Dividing the Assets

There are two kinds of assets: tangible and intangible. Tangible assets are assets you can see,  such as a car or jewellery. Intangible asssets are assets that you can’t see, such as bank accounts. Both tangible and intangible assets must be distributed in your will in India. If you fail to distribute them, then the distribution falls to the intestacy laws, which may not be how you wish your assets to be distributed, and which may cause great rifts in your family.

One way to divide your assets is to distribute them equally among your beneficiaries. For instance, if you have five beneficiaries, you would simply give each beneficiaries 20% of your estate (or one equal share each). Dividing assets equally may not be what you wish, or even all the practical, but it can go a long way to reducing disputes among family members.

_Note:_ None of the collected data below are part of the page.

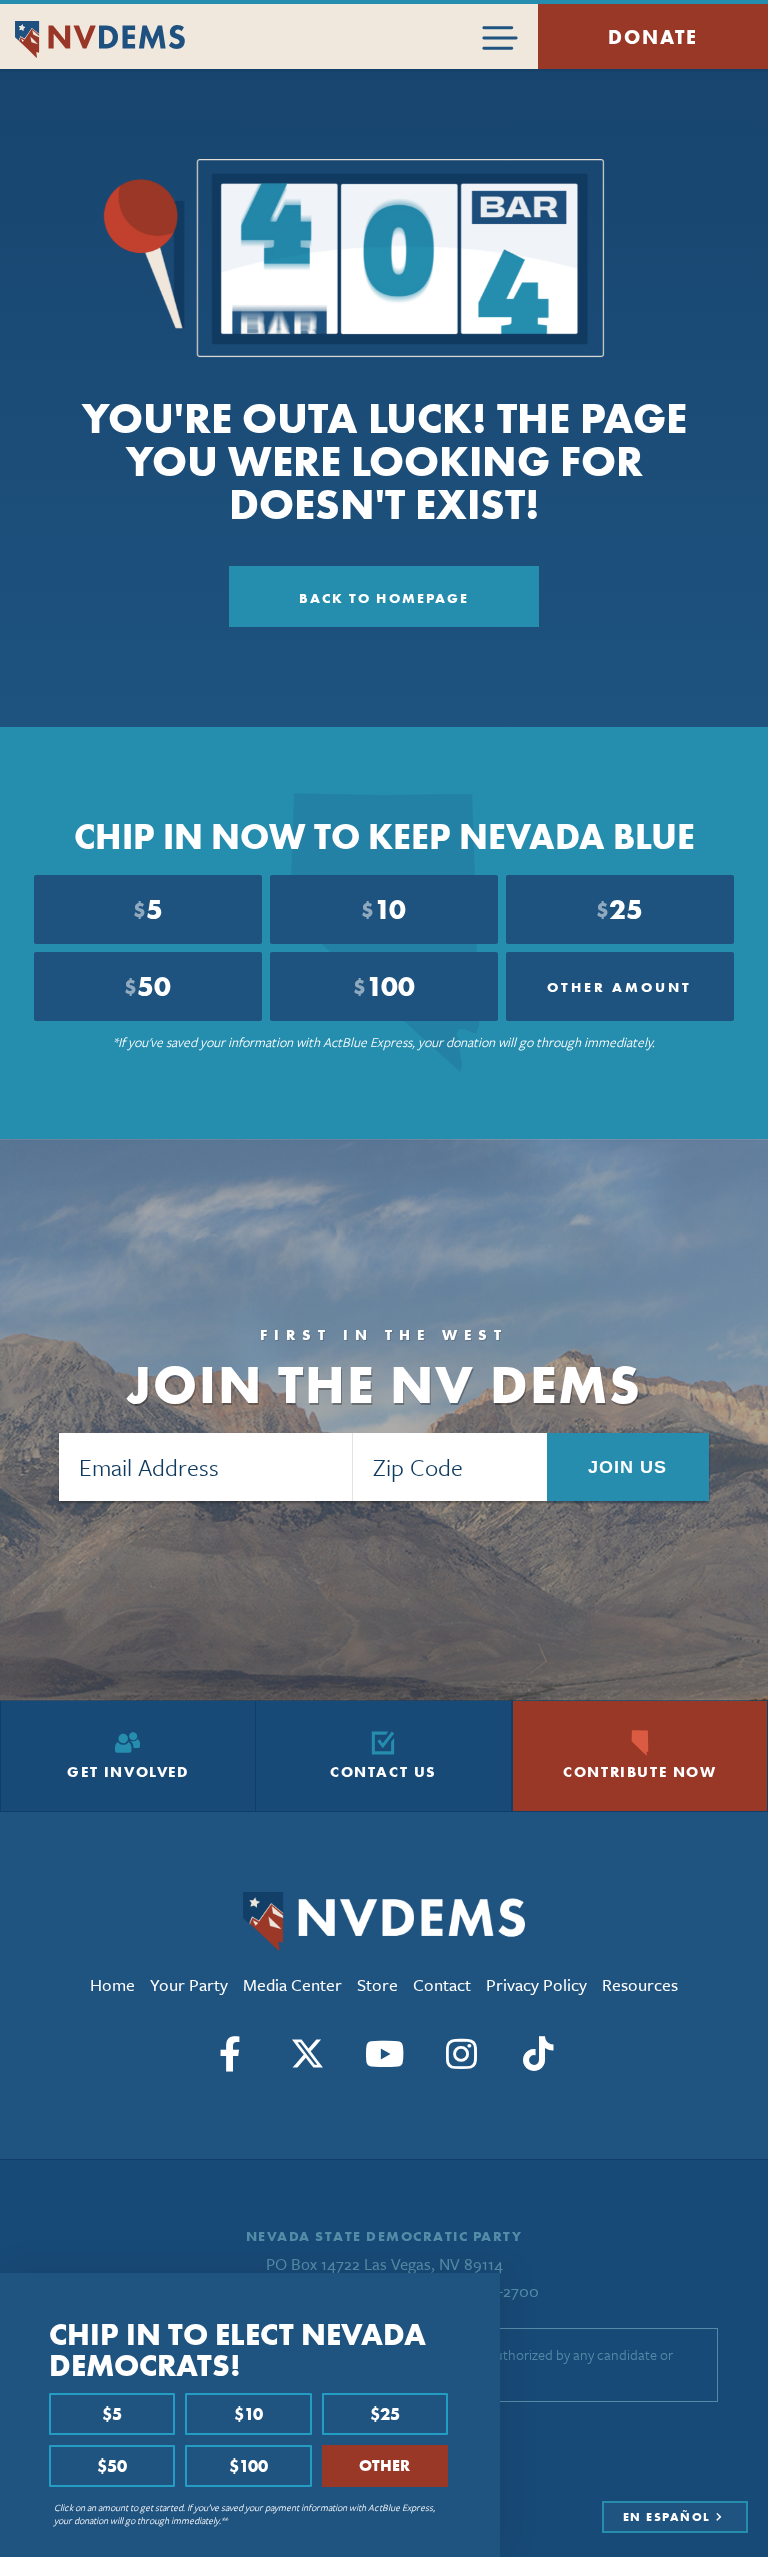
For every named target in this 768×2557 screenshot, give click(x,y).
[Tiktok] (538, 2054)
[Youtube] (384, 2054)
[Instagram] (461, 2054)
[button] (479, 2295)
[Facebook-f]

Another way to divide your assets in your Indian will is to give specific bequsts to each beneficiary, and then divide up the remainder of your estate (equally or not).

Be sure when distributing your estate you choose your working carefully to ensure that no asset is inadvertently omitted. You should use general terminology such as “bank accounts” to ensure that no specific accounts are omitted. As well, with bequests, you should be very clear about exactly what items are and aren’t included in the bequest.

A properly drafted Indian will has a “residual clause” that catches any assets that were inadvertently not distributed.